The Hard Part Of ‘You Had To Be There’

If you’re putting time effort and energy into something where ‘you have to be there’ to partake (i.e. your live show)…you need to understand that you’re working on something very different than ‘check it out whenever you want’ (i.e. your recordings).

The hard part about building something where ‘you have to be there’ is that there can only be so many people in the room. A few hundred in a club or a few thousand in a theater or max twenty or thirty thousand in an arena or at a festival.

That’s it. That’s the total number of people who will get to experience the blood sweat and tears it takes to make and perform a great show.

(Most people on the planet will be left out)

Where as working on and pouring over your recordings for months and years to get them just right makes perfect sense because millions upon millions of people can and juuuuuust might check them out tonight.
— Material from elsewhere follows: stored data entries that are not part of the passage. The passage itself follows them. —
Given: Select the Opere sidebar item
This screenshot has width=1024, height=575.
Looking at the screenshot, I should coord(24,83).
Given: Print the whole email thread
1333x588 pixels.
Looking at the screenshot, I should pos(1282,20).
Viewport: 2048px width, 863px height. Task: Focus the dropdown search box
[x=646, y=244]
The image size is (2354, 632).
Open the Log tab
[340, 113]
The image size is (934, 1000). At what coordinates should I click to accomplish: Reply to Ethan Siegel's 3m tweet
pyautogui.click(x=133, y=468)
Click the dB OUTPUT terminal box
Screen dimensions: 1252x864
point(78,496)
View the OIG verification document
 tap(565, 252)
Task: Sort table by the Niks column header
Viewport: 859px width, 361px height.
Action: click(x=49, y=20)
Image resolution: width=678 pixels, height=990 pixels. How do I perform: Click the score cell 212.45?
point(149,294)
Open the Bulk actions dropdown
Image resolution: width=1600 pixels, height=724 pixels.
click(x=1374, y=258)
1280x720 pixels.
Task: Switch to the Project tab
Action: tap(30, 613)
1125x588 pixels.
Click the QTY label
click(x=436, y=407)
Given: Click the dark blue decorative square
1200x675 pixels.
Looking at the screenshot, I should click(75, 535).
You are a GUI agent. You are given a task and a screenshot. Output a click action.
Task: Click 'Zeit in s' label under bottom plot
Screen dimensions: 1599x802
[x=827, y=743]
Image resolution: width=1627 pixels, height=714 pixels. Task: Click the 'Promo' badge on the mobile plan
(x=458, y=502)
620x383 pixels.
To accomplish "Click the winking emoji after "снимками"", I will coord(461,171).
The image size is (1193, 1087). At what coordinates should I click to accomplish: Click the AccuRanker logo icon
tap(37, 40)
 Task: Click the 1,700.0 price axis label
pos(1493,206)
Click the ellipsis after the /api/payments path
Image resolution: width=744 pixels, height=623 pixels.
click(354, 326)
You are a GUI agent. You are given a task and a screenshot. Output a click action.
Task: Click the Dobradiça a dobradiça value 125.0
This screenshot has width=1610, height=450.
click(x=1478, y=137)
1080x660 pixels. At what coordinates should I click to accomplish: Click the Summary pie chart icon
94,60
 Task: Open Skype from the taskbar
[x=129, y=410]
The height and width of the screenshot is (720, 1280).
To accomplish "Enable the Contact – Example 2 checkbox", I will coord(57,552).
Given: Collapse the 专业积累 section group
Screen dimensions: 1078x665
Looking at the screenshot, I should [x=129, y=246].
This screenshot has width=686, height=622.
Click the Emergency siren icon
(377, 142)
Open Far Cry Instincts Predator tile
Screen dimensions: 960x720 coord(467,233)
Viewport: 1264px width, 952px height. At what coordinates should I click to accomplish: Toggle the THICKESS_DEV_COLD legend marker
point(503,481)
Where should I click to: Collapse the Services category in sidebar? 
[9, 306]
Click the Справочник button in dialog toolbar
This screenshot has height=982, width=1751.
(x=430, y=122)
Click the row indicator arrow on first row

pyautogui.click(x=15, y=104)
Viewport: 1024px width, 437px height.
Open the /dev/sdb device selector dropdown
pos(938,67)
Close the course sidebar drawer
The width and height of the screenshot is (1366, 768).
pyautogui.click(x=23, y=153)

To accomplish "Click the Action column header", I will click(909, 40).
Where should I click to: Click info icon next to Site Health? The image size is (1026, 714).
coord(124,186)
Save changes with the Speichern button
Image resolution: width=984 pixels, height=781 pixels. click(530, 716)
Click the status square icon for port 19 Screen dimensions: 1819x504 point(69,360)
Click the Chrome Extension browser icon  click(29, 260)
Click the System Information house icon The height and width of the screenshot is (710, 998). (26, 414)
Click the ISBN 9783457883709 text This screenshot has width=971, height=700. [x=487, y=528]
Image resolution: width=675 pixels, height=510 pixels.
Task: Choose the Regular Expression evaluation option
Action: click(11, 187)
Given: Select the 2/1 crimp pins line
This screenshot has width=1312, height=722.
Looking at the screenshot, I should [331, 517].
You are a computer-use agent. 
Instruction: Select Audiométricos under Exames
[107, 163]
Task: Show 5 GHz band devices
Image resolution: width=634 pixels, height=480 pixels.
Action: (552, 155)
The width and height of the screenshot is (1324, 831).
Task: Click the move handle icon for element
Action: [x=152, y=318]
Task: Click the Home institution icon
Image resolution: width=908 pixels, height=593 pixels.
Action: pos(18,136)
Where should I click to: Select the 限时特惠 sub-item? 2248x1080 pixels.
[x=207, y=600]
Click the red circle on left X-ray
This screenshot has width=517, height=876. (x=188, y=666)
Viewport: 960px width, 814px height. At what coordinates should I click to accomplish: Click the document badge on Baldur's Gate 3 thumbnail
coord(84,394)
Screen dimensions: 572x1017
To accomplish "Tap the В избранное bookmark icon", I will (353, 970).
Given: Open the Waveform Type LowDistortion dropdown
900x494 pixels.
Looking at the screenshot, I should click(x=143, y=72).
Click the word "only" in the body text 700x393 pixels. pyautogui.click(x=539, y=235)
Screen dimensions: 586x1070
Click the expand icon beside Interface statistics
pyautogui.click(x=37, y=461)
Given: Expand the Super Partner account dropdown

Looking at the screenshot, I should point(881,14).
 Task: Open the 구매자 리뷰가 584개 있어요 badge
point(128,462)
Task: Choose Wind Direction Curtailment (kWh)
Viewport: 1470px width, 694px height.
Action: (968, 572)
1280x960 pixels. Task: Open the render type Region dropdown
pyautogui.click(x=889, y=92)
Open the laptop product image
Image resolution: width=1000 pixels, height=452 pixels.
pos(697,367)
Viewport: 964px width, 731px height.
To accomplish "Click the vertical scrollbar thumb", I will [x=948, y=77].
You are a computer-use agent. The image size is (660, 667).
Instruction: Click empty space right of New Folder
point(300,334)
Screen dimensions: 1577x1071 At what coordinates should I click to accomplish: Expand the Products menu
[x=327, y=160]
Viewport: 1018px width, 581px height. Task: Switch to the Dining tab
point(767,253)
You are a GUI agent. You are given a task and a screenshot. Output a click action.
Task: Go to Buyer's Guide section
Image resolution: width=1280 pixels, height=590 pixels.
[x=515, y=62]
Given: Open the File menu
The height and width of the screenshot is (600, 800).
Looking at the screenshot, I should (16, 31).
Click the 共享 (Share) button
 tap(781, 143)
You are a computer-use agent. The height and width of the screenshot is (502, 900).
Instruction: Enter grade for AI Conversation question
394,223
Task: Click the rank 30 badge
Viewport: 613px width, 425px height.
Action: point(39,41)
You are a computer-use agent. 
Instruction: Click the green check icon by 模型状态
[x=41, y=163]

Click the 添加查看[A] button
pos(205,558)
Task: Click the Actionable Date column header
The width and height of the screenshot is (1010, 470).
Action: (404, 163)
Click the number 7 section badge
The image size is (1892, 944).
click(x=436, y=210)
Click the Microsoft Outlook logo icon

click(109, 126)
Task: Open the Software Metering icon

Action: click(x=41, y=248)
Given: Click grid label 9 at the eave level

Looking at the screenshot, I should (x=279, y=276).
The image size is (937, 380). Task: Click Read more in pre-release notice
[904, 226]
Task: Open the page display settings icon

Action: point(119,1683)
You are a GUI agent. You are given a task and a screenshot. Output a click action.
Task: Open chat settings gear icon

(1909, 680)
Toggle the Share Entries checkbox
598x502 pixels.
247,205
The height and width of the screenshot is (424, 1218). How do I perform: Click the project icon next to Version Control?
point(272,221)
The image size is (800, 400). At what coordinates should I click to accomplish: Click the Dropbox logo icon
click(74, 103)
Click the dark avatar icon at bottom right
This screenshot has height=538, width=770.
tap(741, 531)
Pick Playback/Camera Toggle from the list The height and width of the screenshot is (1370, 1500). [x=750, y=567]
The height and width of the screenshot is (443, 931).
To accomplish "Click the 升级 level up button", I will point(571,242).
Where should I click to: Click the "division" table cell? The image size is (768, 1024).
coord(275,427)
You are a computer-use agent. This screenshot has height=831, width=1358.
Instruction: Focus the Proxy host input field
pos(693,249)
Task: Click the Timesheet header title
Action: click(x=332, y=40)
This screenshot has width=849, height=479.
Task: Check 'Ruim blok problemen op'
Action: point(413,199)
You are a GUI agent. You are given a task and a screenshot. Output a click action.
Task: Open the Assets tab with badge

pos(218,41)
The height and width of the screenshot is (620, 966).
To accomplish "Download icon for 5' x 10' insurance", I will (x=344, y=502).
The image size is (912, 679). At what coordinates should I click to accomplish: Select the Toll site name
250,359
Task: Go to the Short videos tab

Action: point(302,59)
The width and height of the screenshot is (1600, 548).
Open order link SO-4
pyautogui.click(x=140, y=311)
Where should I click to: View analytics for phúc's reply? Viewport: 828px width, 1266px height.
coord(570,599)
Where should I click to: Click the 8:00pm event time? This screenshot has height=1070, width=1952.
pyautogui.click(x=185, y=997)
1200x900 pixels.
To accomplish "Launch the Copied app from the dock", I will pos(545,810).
More energy goes into making the recordings than the live show because one has very limited seating and the other has unlimited.

And that ‘unlimited’ carrot hanging out there is very seductive…it’s hard to take your eyes off of it.

Why would you put weeks and months of your creative energy and time into something that can only reach a tiny number of people when you can put weeks and months of your creative energy into something that can hypothetically reach everyone?

Because doing something where ‘you had to be there’ is still valuable, rare and desirable.

Spending the night taking care of (i.e. entertaining) four hundred people instead of working on something for four million people is rich. It’s special. It’s fleeting.